> **Exercise goal**
Pull out every line of the records that contains the string "height", treating uppercase and lowercase as different.

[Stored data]
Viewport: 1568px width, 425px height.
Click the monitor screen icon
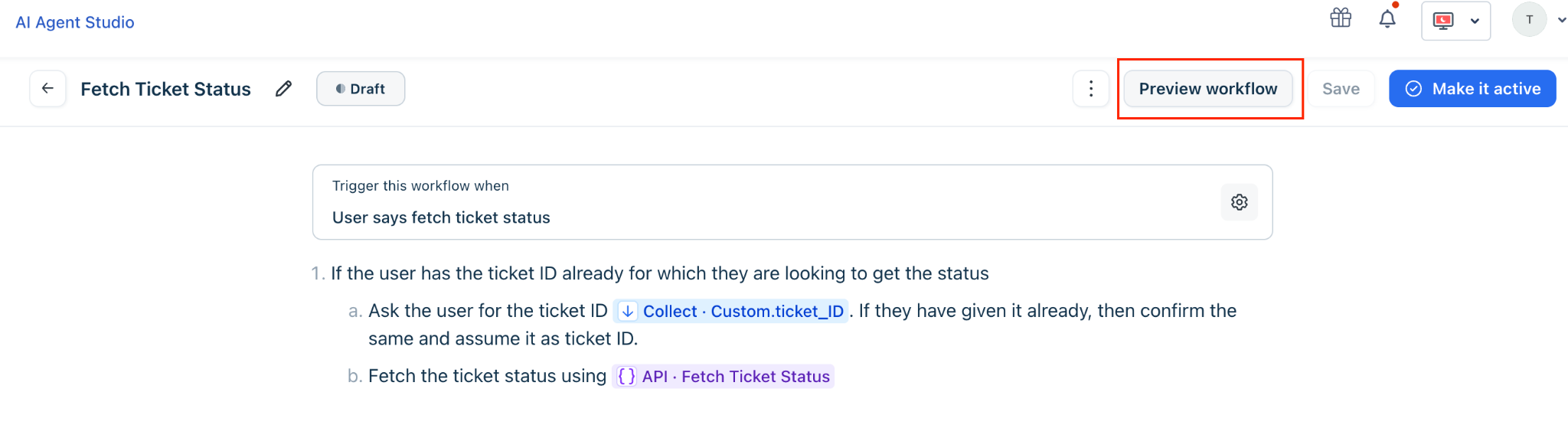pos(1443,21)
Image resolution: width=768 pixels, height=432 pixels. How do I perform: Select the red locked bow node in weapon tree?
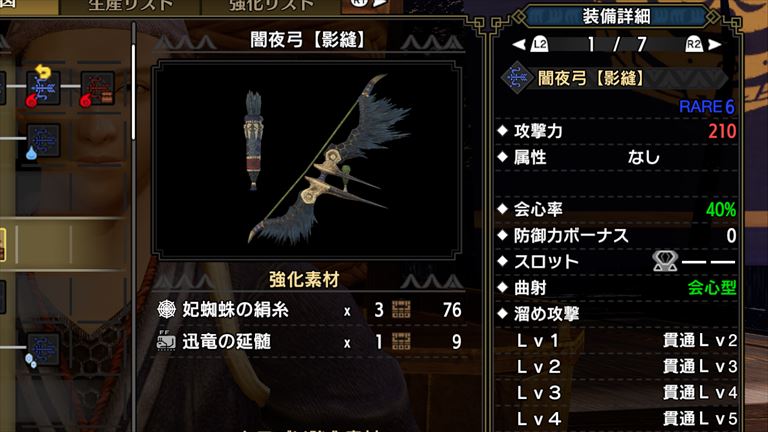tap(97, 88)
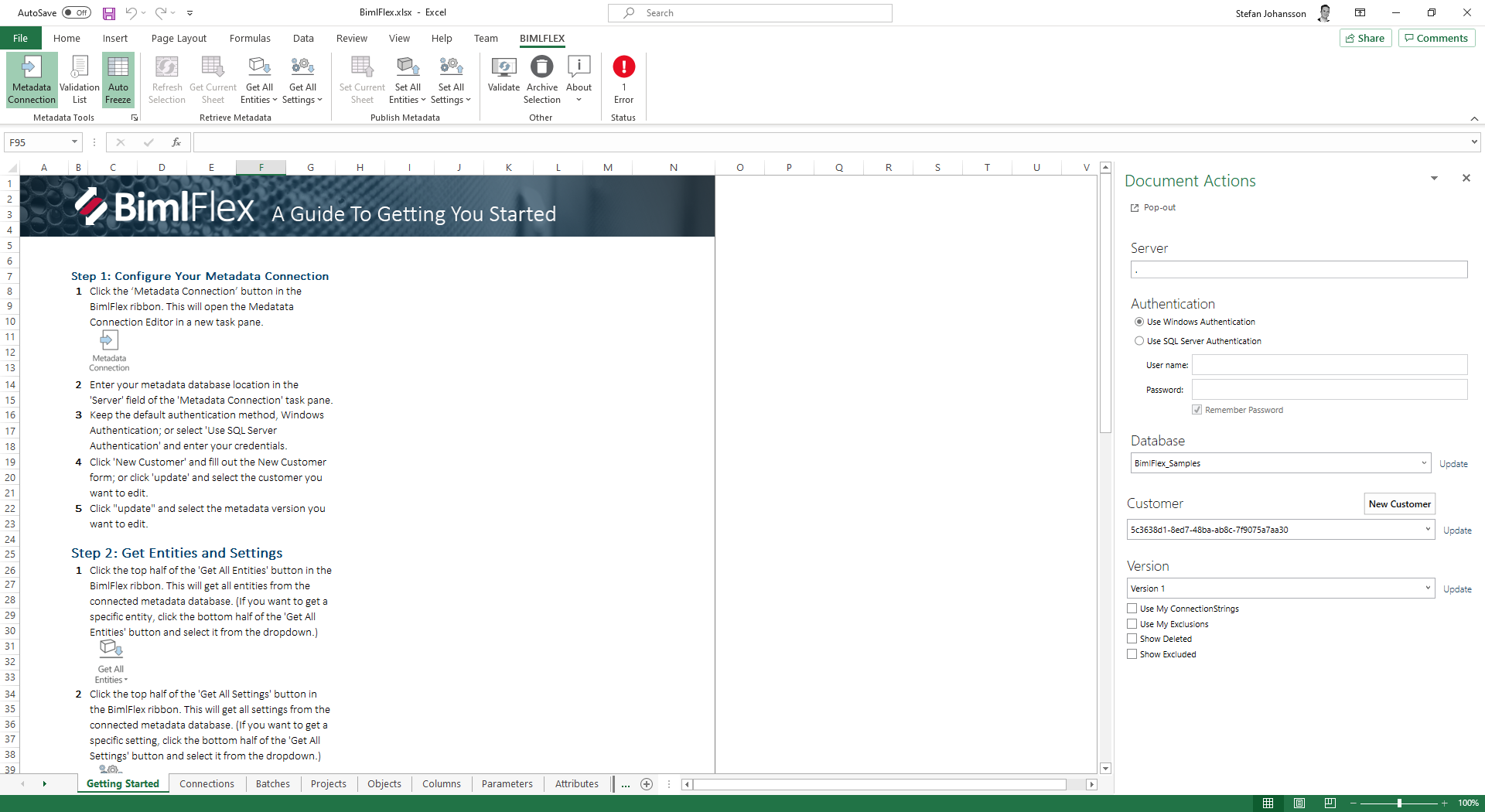Select Use SQL Server Authentication
1485x812 pixels.
click(x=1139, y=340)
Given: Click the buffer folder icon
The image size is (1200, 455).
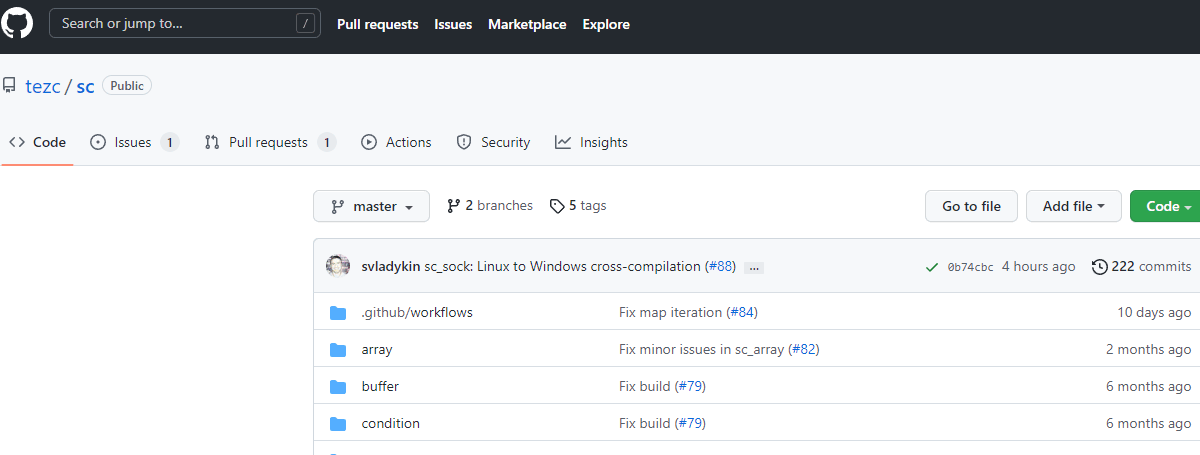Looking at the screenshot, I should [x=338, y=386].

> **Written solution**
Viewport: 1568px width, 425px height.
Image resolution: width=768 pixels, height=432 pixels. How do I perform: Select the red locked bow node in weapon tree?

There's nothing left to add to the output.